* DATA EXTRACTS *
Segment Open
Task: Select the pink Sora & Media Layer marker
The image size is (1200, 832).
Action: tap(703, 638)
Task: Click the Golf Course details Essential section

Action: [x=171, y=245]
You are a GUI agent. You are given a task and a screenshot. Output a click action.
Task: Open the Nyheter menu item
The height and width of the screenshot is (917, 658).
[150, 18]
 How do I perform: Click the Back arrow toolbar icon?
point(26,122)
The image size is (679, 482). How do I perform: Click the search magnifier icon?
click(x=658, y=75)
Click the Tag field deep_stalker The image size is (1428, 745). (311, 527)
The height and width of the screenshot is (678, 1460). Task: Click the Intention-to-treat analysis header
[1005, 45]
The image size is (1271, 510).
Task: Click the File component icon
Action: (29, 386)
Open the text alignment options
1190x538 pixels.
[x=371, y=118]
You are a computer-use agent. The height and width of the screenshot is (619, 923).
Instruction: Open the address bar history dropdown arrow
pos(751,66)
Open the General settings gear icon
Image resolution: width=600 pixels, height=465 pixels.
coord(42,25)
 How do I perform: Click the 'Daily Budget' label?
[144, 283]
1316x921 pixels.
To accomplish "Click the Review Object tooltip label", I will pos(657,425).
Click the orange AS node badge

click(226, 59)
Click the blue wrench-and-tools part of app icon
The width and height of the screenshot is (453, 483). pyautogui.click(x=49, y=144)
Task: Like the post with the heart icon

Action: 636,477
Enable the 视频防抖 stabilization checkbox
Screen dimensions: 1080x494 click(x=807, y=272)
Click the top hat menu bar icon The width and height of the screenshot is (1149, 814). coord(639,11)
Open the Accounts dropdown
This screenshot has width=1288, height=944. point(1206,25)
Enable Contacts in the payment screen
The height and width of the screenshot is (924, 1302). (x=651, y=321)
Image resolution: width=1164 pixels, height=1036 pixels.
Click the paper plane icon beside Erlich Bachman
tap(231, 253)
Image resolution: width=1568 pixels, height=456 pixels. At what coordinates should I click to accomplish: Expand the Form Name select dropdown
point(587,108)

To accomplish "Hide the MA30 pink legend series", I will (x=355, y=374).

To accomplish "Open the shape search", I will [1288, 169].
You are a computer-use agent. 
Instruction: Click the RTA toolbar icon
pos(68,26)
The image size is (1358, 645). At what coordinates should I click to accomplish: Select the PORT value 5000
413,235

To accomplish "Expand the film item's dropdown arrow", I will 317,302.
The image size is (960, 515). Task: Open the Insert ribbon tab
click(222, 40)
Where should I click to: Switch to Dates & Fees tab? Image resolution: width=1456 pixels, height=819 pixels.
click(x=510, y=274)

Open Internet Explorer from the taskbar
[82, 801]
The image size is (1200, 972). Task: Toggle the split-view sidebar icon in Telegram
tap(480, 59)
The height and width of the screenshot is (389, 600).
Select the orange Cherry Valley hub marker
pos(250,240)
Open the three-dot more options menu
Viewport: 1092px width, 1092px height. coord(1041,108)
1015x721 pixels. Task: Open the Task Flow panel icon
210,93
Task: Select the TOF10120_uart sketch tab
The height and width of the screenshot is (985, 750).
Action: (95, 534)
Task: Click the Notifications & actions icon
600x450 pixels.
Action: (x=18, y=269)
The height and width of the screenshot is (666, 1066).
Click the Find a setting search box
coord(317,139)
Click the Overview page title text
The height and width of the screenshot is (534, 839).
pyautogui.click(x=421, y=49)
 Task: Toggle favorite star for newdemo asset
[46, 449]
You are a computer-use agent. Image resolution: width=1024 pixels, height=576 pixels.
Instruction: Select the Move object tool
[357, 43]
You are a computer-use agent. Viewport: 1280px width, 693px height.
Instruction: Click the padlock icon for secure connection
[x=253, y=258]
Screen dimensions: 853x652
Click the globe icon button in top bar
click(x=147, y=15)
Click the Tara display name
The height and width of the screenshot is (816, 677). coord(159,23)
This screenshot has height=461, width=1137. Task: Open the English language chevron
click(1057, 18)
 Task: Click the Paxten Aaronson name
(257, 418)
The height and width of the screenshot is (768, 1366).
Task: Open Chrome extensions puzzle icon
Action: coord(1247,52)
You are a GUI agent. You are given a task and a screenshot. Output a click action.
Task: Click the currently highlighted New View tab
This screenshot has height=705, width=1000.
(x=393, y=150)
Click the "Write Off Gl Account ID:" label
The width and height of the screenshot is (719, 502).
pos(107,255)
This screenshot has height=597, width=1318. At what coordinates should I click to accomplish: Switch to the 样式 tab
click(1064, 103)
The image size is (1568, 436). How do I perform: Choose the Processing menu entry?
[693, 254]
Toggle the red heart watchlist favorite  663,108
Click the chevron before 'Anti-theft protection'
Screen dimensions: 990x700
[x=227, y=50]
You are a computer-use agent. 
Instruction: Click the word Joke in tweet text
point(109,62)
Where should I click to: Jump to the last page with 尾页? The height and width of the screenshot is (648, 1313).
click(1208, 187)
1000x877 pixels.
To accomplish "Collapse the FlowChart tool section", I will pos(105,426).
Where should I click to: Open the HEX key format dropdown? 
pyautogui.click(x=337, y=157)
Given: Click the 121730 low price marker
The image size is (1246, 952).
Segment Closed
* THE TASK *
Print all the entries exactly as written.

* RESULT OF THE TASK *
Task: Select the pink Sora & Media Layer marker
The image size is (1200, 832).
Action: tap(703, 638)
Task: Click the Golf Course details Essential section

Action: [x=171, y=245]
You are a GUI agent. You are given a task and a screenshot. Output a click action.
Task: Open the Nyheter menu item
The height and width of the screenshot is (917, 658).
[150, 18]
 How do I perform: Click the Back arrow toolbar icon?
point(26,122)
The image size is (679, 482). How do I perform: Click the search magnifier icon?
click(x=658, y=75)
Click the Tag field deep_stalker The image size is (1428, 745). (311, 527)
The height and width of the screenshot is (678, 1460). Task: Click the Intention-to-treat analysis header
[1005, 45]
The image size is (1271, 510).
Task: Click the File component icon
Action: (29, 386)
Open the text alignment options
1190x538 pixels.
[x=371, y=118]
You are a computer-use agent. The height and width of the screenshot is (619, 923).
Instruction: Open the address bar history dropdown arrow
pos(751,66)
Open the General settings gear icon
Image resolution: width=600 pixels, height=465 pixels.
coord(42,25)
 How do I perform: Click the 'Daily Budget' label?
[144, 283]
1316x921 pixels.
To accomplish "Click the Review Object tooltip label", I will pos(657,425).
Click the orange AS node badge

click(226, 59)
Click the blue wrench-and-tools part of app icon
The width and height of the screenshot is (453, 483). pyautogui.click(x=49, y=144)
Task: Like the post with the heart icon

Action: 636,477
Enable the 视频防抖 stabilization checkbox
Screen dimensions: 1080x494 click(x=807, y=272)
Click the top hat menu bar icon The width and height of the screenshot is (1149, 814). coord(639,11)
Open the Accounts dropdown
This screenshot has width=1288, height=944. point(1206,25)
Enable Contacts in the payment screen
The height and width of the screenshot is (924, 1302). (x=651, y=321)
Image resolution: width=1164 pixels, height=1036 pixels.
Click the paper plane icon beside Erlich Bachman
tap(231, 253)
Image resolution: width=1568 pixels, height=456 pixels. At what coordinates should I click to accomplish: Expand the Form Name select dropdown
point(587,108)

To accomplish "Hide the MA30 pink legend series", I will (x=355, y=374).

To accomplish "Open the shape search", I will [1288, 169].
You are a computer-use agent. 
Instruction: Click the RTA toolbar icon
pos(68,26)
The image size is (1358, 645). At what coordinates should I click to accomplish: Select the PORT value 5000
413,235

To accomplish "Expand the film item's dropdown arrow", I will 317,302.
The image size is (960, 515). Task: Open the Insert ribbon tab
click(222, 40)
Where should I click to: Switch to Dates & Fees tab? Image resolution: width=1456 pixels, height=819 pixels.
click(x=510, y=274)

Open Internet Explorer from the taskbar
[82, 801]
The image size is (1200, 972). Task: Toggle the split-view sidebar icon in Telegram
tap(480, 59)
The height and width of the screenshot is (389, 600).
Select the orange Cherry Valley hub marker
pos(250,240)
Open the three-dot more options menu
Viewport: 1092px width, 1092px height. coord(1041,108)
1015x721 pixels. Task: Open the Task Flow panel icon
210,93
Task: Select the TOF10120_uart sketch tab
The height and width of the screenshot is (985, 750).
Action: (95, 534)
Task: Click the Notifications & actions icon
600x450 pixels.
Action: (x=18, y=269)
The height and width of the screenshot is (666, 1066).
Click the Find a setting search box
coord(317,139)
Click the Overview page title text
The height and width of the screenshot is (534, 839).
pyautogui.click(x=421, y=49)
 Task: Toggle favorite star for newdemo asset
[46, 449]
You are a computer-use agent. Image resolution: width=1024 pixels, height=576 pixels.
Instruction: Select the Move object tool
[357, 43]
You are a computer-use agent. Viewport: 1280px width, 693px height.
Instruction: Click the padlock icon for secure connection
[x=253, y=258]
Screen dimensions: 853x652
Click the globe icon button in top bar
click(x=147, y=15)
Click the Tara display name
The height and width of the screenshot is (816, 677). coord(159,23)
This screenshot has height=461, width=1137. Task: Open the English language chevron
click(1057, 18)
 Task: Click the Paxten Aaronson name
(257, 418)
The height and width of the screenshot is (768, 1366).
Task: Open Chrome extensions puzzle icon
Action: coord(1247,52)
You are a GUI agent. You are given a task and a screenshot. Output a click action.
Task: Click the currently highlighted New View tab
This screenshot has height=705, width=1000.
(x=393, y=150)
Click the "Write Off Gl Account ID:" label
The width and height of the screenshot is (719, 502).
pos(107,255)
This screenshot has height=597, width=1318. At what coordinates should I click to accomplish: Switch to the 样式 tab
click(1064, 103)
The image size is (1568, 436). How do I perform: Choose the Processing menu entry?
[693, 254]
Toggle the red heart watchlist favorite  663,108
Click the chevron before 'Anti-theft protection'
Screen dimensions: 990x700
[x=227, y=50]
You are a computer-use agent. 
Instruction: Click the word Joke in tweet text
point(109,62)
Where should I click to: Jump to the last page with 尾页? The height and width of the screenshot is (648, 1313).
click(1208, 187)
1000x877 pixels.
To accomplish "Collapse the FlowChart tool section", I will pos(105,426).
Where should I click to: Open the HEX key format dropdown? 
pyautogui.click(x=337, y=157)
Given: Click the 121730 low price marker
The image size is (1246, 952).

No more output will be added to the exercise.